SCIENCE: Kew’s Fungarium And Its Treasures.

11. January 2023 | Material, Initiatives | via

RBG Kew Collections: Fungarium

Kew’s Fungarium carries over 1.25 million dried specimens. (Credit:

In recent years, fungi have become increasingly important in the development of sustainable and bio-based materials to replace plastic, rubber, wood and leather. Kew, the world’s leading botanic gardens, at the forefront of plant and fungal science and a UNESCO World Heritage Site stocks over 1.25 million dried specimens. London-based Kew’s Fungarium collection is therefore the largest, one of the oldest and most scientifically important in the world. The Fungarium contains specimens from every part of the globe and reflects the importance of fungi as providers of food, medicines, enzymes and essential ecosystem services. Their oldest specimens date back to the early 18th century, and they have a rich collection of historically significant material, including fungi collected by John Ray, Charles Darwin and Alexander von Humboldt. The Fungarium holds an estimated 380,000 specimens from the UK alone, which are designated as the British National Collection of fungi.
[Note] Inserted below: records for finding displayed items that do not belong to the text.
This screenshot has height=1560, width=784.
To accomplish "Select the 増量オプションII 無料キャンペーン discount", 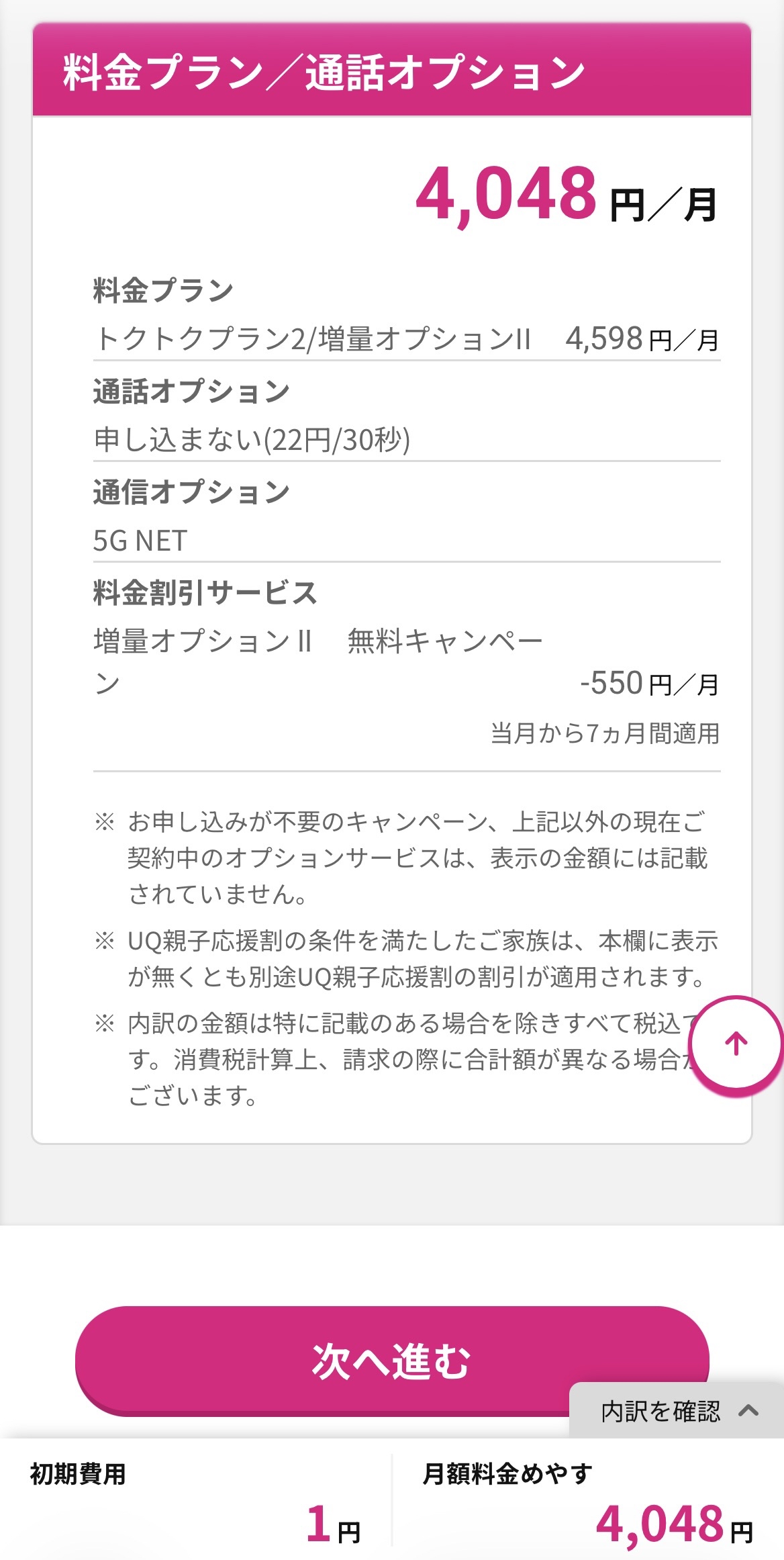I will coord(317,661).

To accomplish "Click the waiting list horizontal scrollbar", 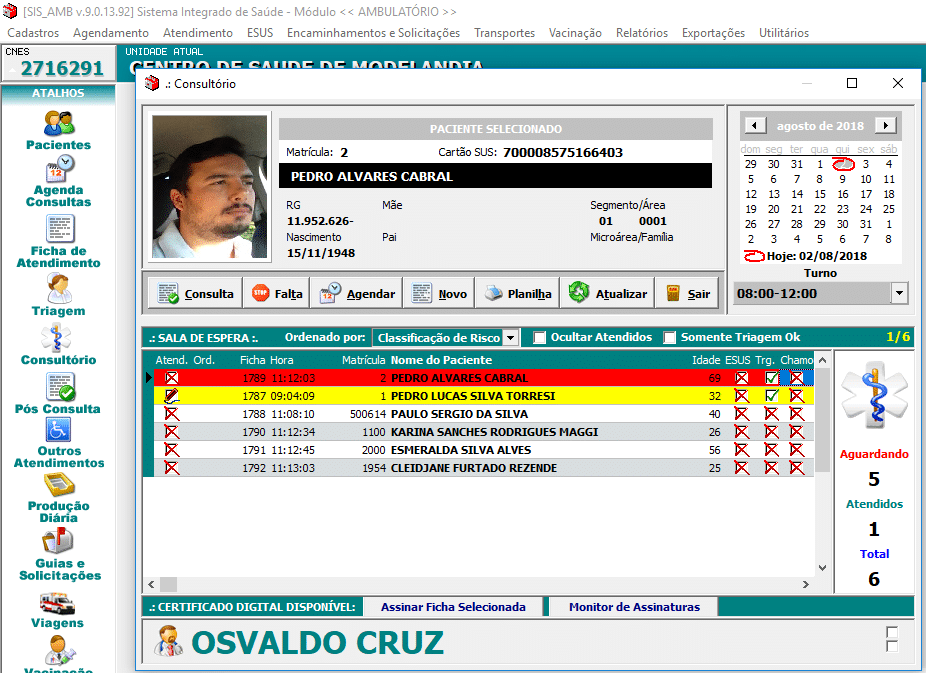I will pos(480,584).
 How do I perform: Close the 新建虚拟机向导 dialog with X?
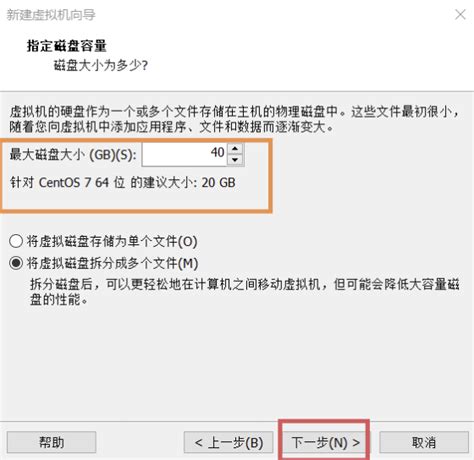pos(460,15)
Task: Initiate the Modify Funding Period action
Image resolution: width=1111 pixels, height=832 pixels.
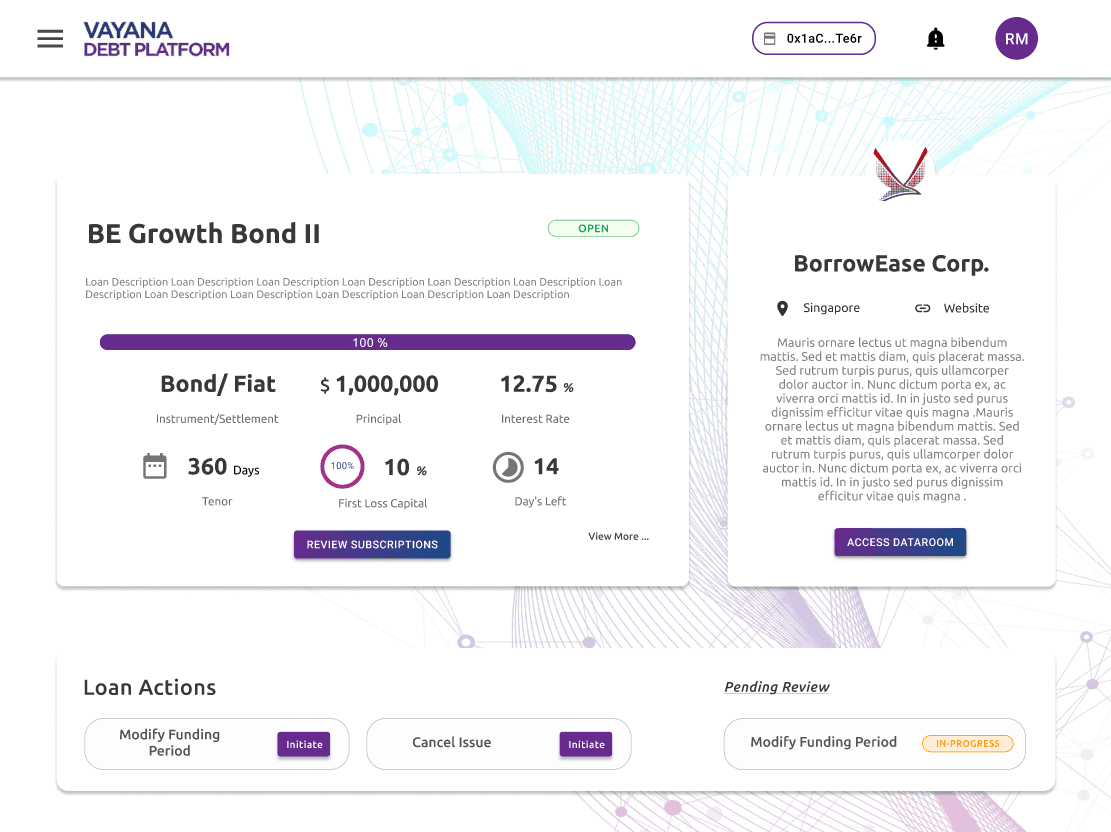Action: (304, 744)
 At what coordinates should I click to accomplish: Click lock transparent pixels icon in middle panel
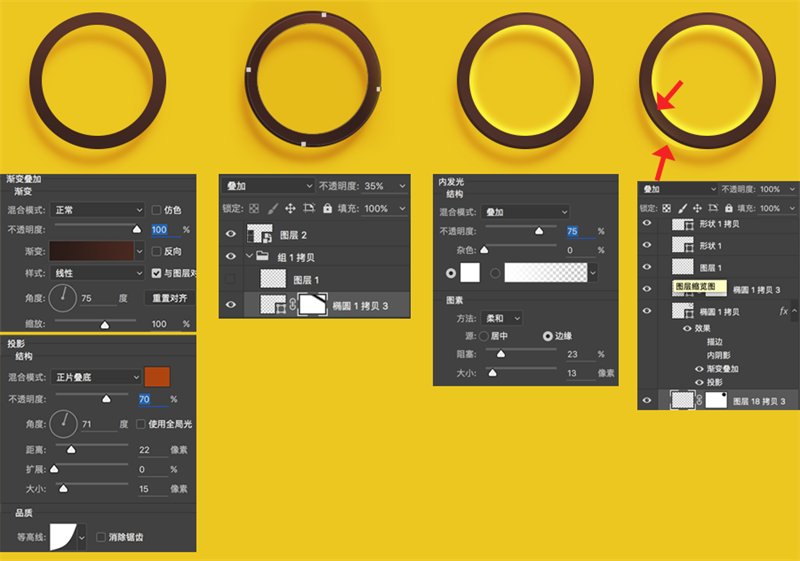pyautogui.click(x=254, y=209)
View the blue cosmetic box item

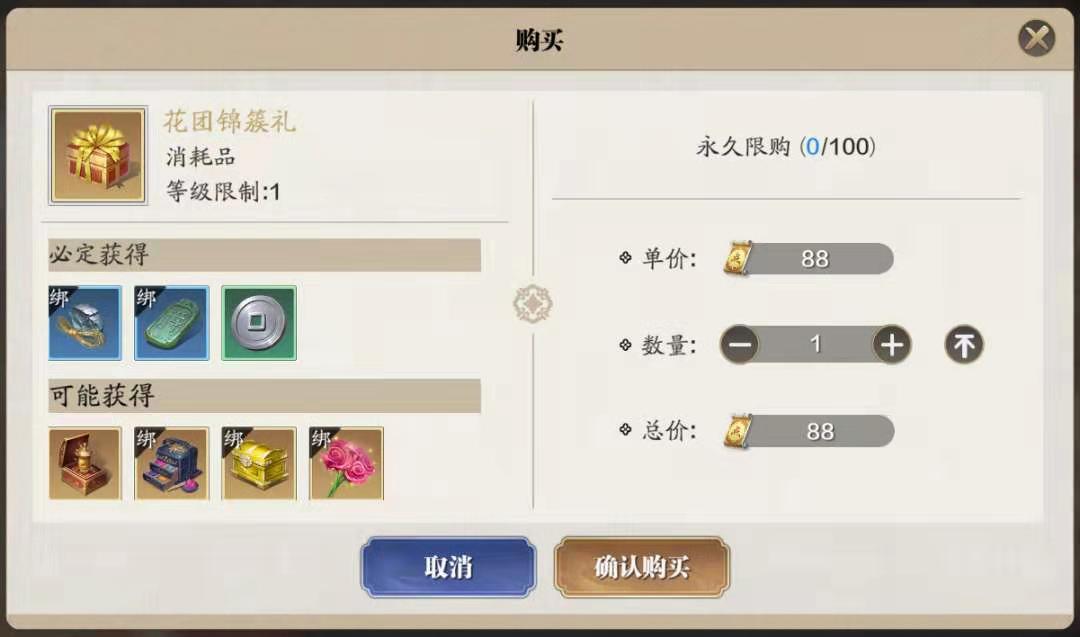pyautogui.click(x=172, y=463)
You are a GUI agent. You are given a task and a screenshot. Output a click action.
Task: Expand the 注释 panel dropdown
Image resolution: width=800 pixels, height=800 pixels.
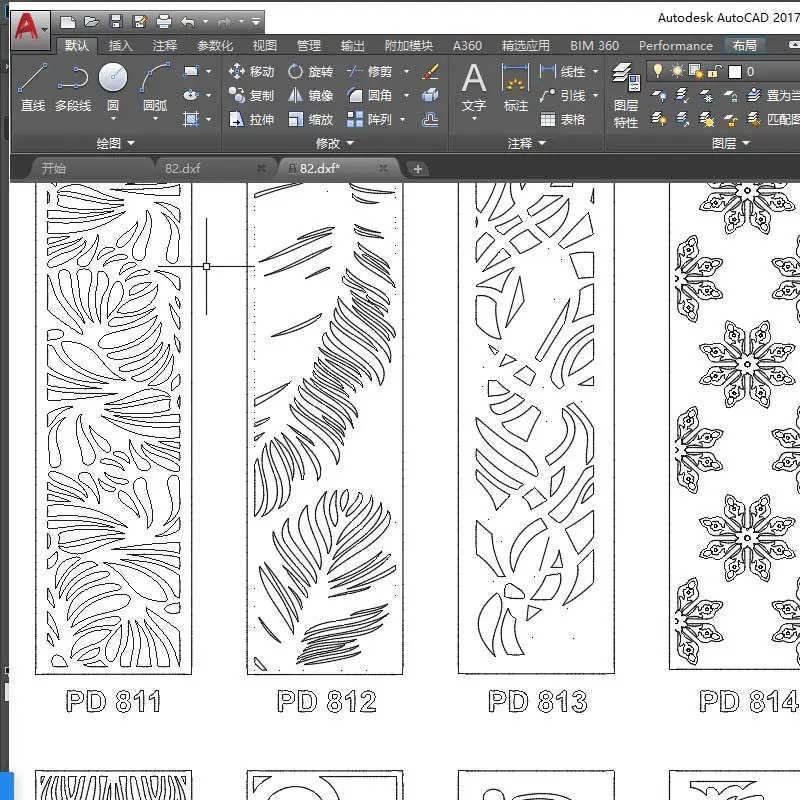click(x=527, y=143)

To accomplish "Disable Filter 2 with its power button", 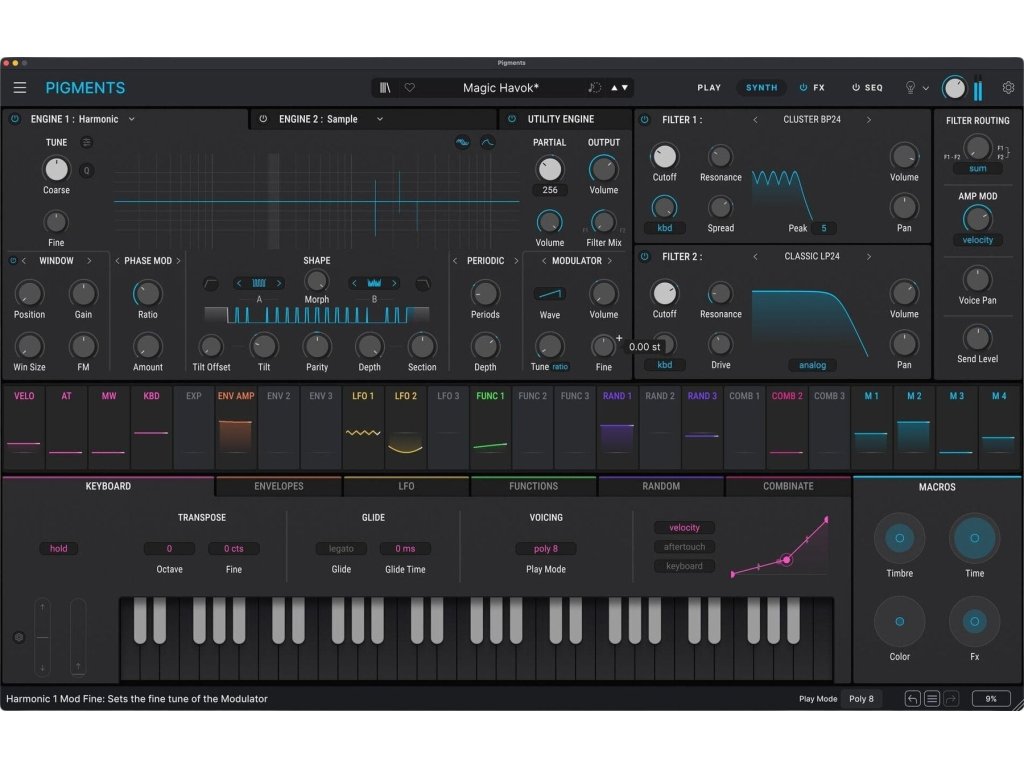I will [644, 257].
Collections from other parts of the world focus especially on historically significant collectors from the 19th century. Almost a third of the Kew collection has been databased and is available online, including all incoming specimens since 1997. “On a weekly basis, the diversity of species increases as we receive species new to our collections from researchers and institutions from all over the globe.” they state on their website. “In 2015, a brand new species of fungus, Geastrum Brittanicum, was discovered in Norfolk. It had been collected 18 years ago, but it was only in 2015 that it was revealed to be a new species to science, with the aid of DNA sequencing.”